Records provided:
########################################
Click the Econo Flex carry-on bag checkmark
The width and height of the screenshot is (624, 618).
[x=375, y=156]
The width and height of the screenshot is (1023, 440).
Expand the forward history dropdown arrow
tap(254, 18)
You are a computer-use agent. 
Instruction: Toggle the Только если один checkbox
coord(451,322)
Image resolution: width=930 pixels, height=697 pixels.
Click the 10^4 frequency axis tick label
########################################
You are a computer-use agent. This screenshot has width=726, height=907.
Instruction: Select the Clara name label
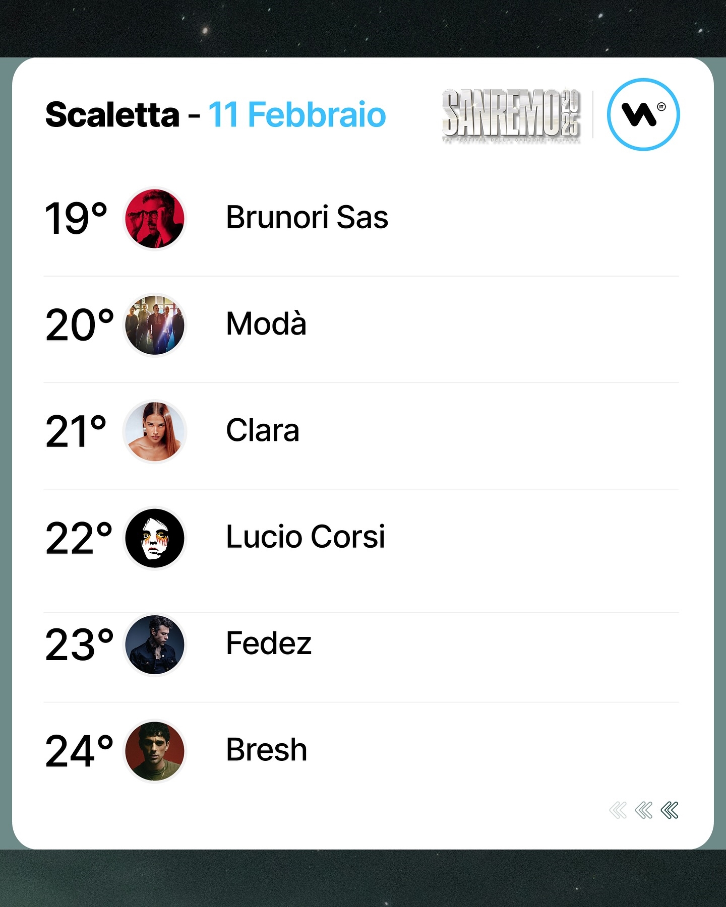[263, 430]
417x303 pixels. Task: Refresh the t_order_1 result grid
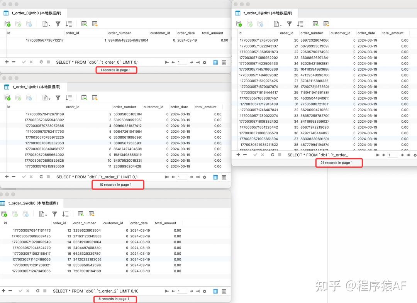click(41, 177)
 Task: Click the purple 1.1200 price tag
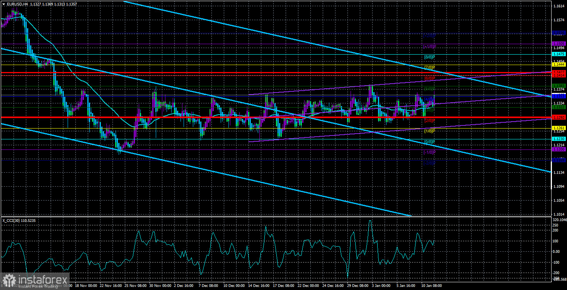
########################################
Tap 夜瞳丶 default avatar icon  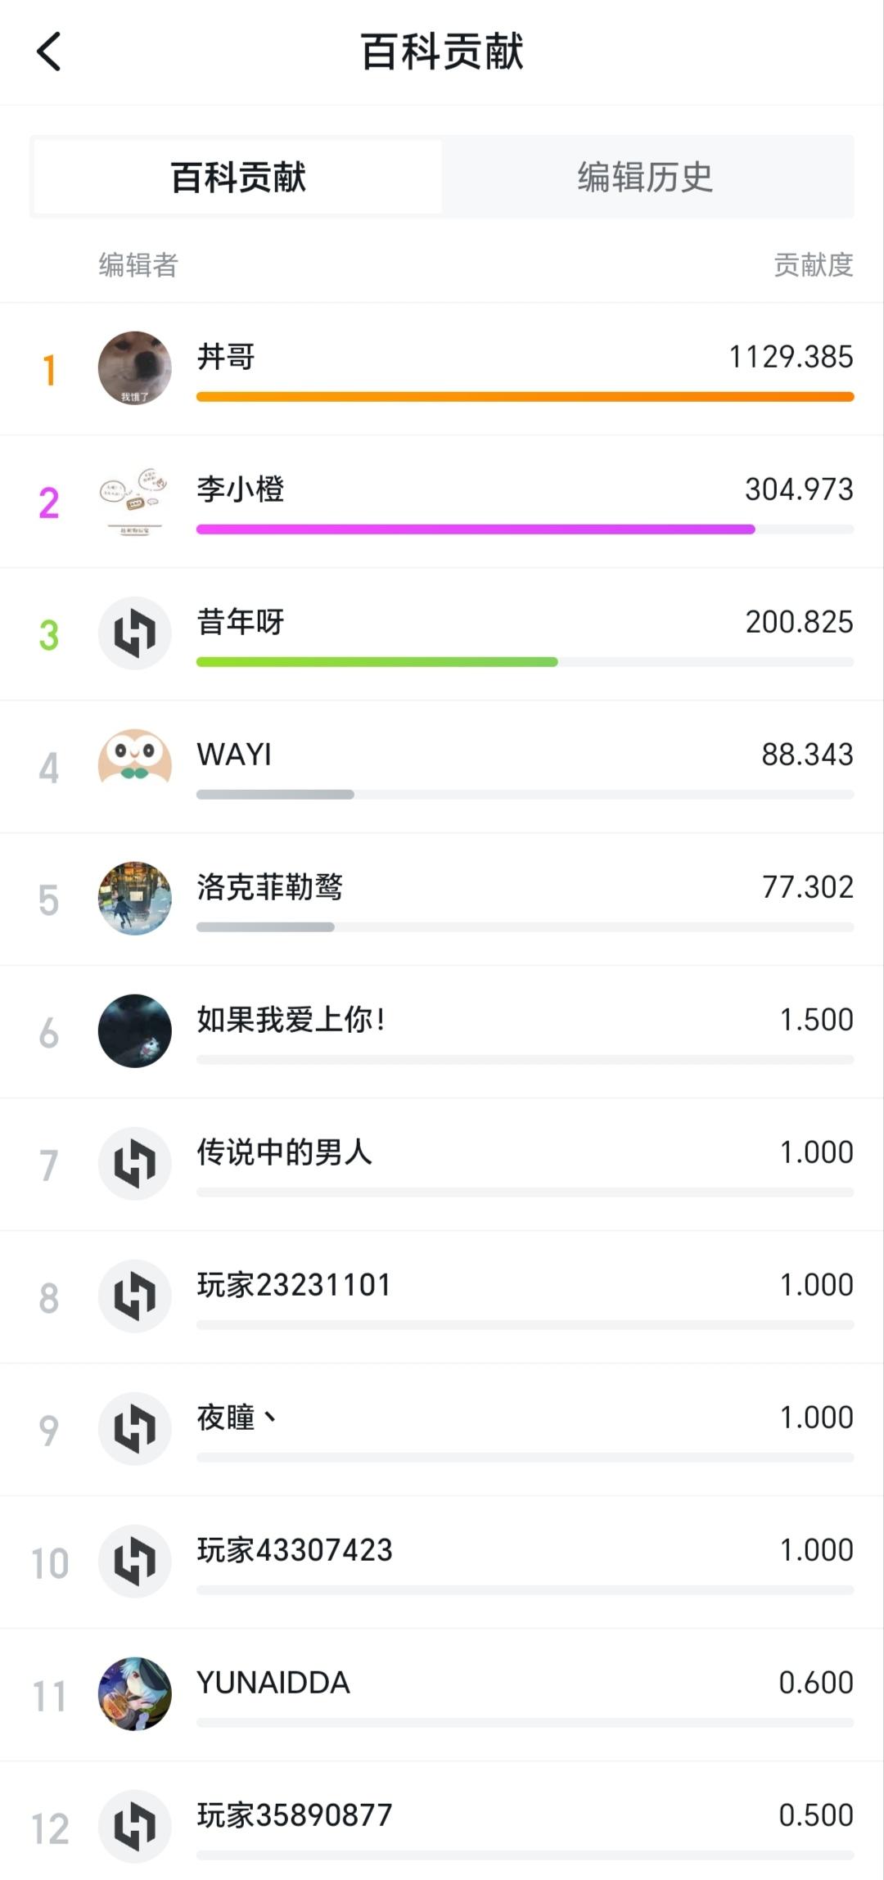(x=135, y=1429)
########################################
Required work: Above are the records; from them, give again exactly the lines from the one containing "Image resolution: width=930" to the one containing "Click the 10^4 frequency axis tick label", both lines included, and nothing more.

Answer to the exercise:
Image resolution: width=930 pixels, height=697 pixels.
Click the 10^4 frequency axis tick label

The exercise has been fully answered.